Move toward consolidation Building One Services has continued to grow through aggressive acquisitions of smaller property management companies, according to MacDonald. "The industry as a whole was very fragmented," he says. "There were a lot of mom-and-pop operations. As a result, opportunities for consolidation existed."

After strategically acquiring 47 companies in certain geographic areas or with specific specialties, Building One has blanketed the country's top 100 retail markets, and MacDonald says "the pipeline for potential acquisitions is still robust."

Maintenance and safety concerns also have become much more critical in recent years, according to MacDonald. "When you're dealing with the public, clean, safe and functional environments are crucial.

"The awareness of unsanitary conditions and their relation to communicable diseases has been heightened," he says. "Owners are paying more attention to cleanliness and property maintenance."

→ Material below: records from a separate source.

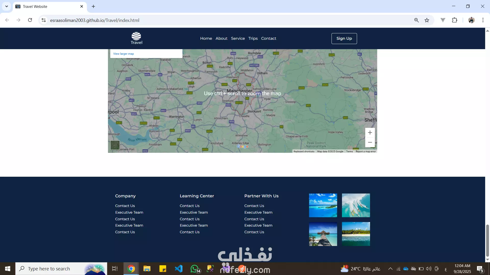
Task: Toggle the satellite layer thumbnail on the map
Action: click(115, 145)
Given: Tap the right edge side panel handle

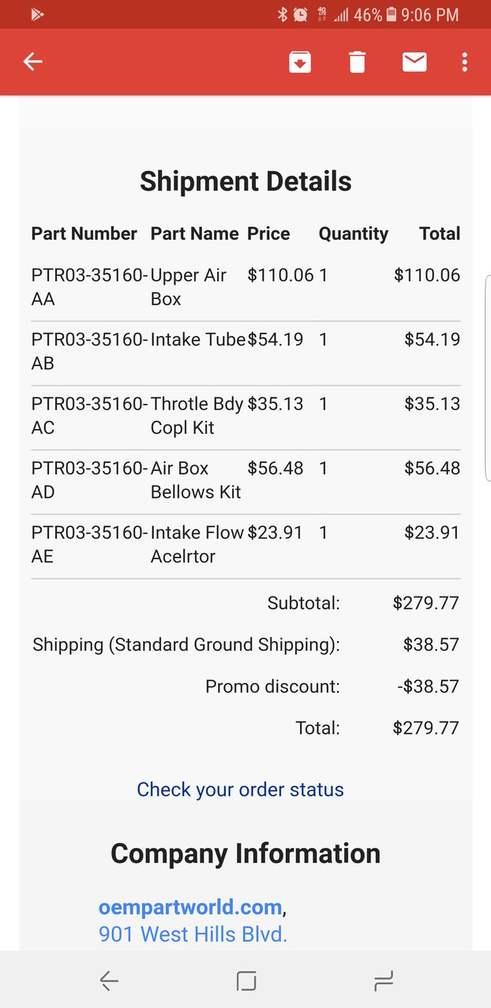Looking at the screenshot, I should [488, 378].
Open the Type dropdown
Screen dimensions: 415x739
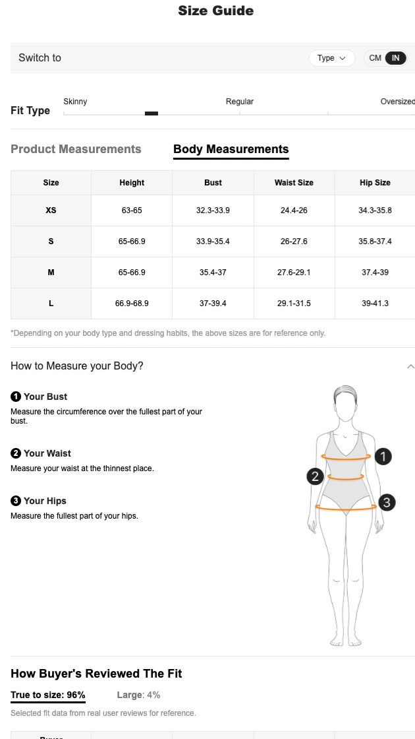pos(331,58)
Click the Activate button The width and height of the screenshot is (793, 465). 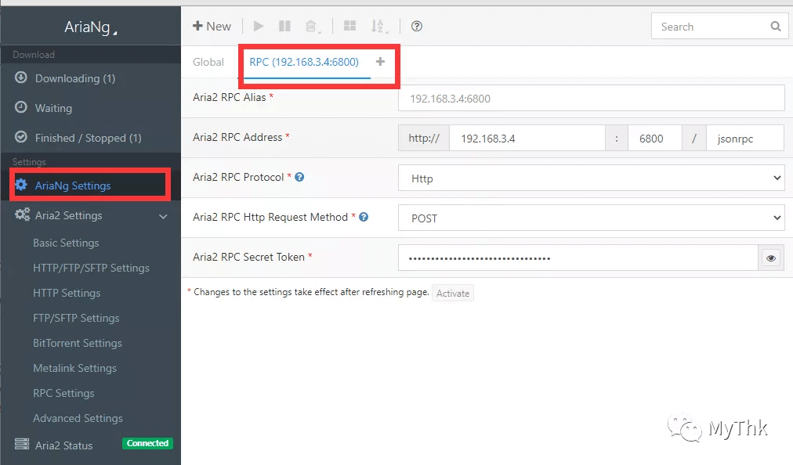(x=453, y=294)
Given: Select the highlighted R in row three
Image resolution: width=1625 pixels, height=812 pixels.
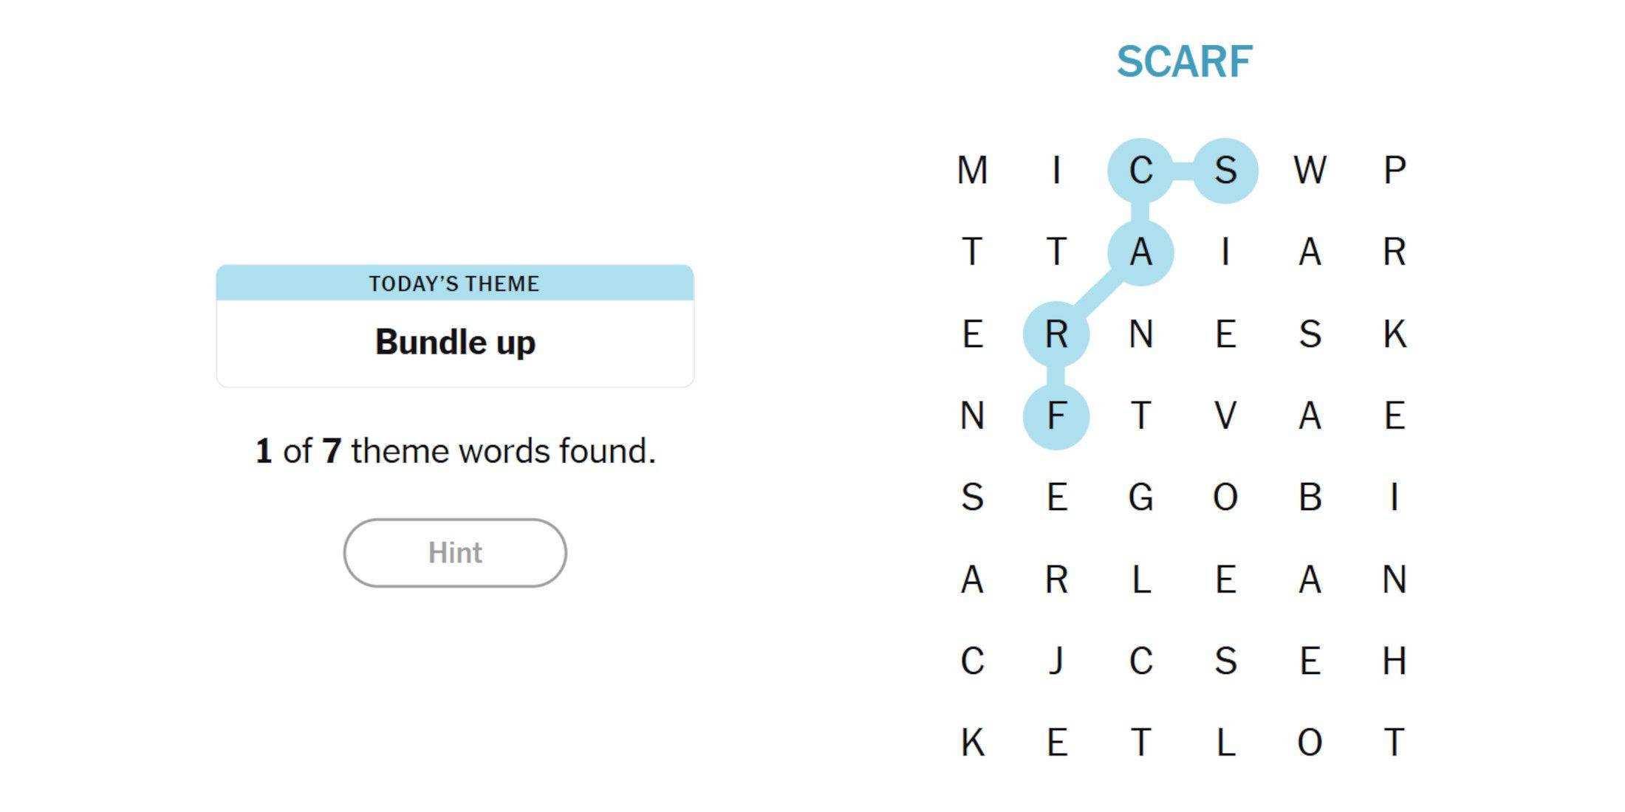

The growing sophistication of retail management also has contributed to the increase in outsourcing's popularity. With outsourcing, a retailer can have access to an array of professionally trained and licensed vendors without having them on the payroll, as well as the capability to produce the extensive reports required by owners.

"One of the biggest factors in controlling costs is labor," says Gonzalez of SSC, which is a privately owned employee-held company. "The cost of (employees) is increasing daily. And the marketplace does not lend itself to readily available and skilled personnel. It is difficult not only to find but to retain labor these days. There also is the expense of salaries and benefits."

With the advent of utility deregulation, Building One is investigating how it can harness buying power to provide electricity to its clients, McDonald says. "That's another huge opportunity."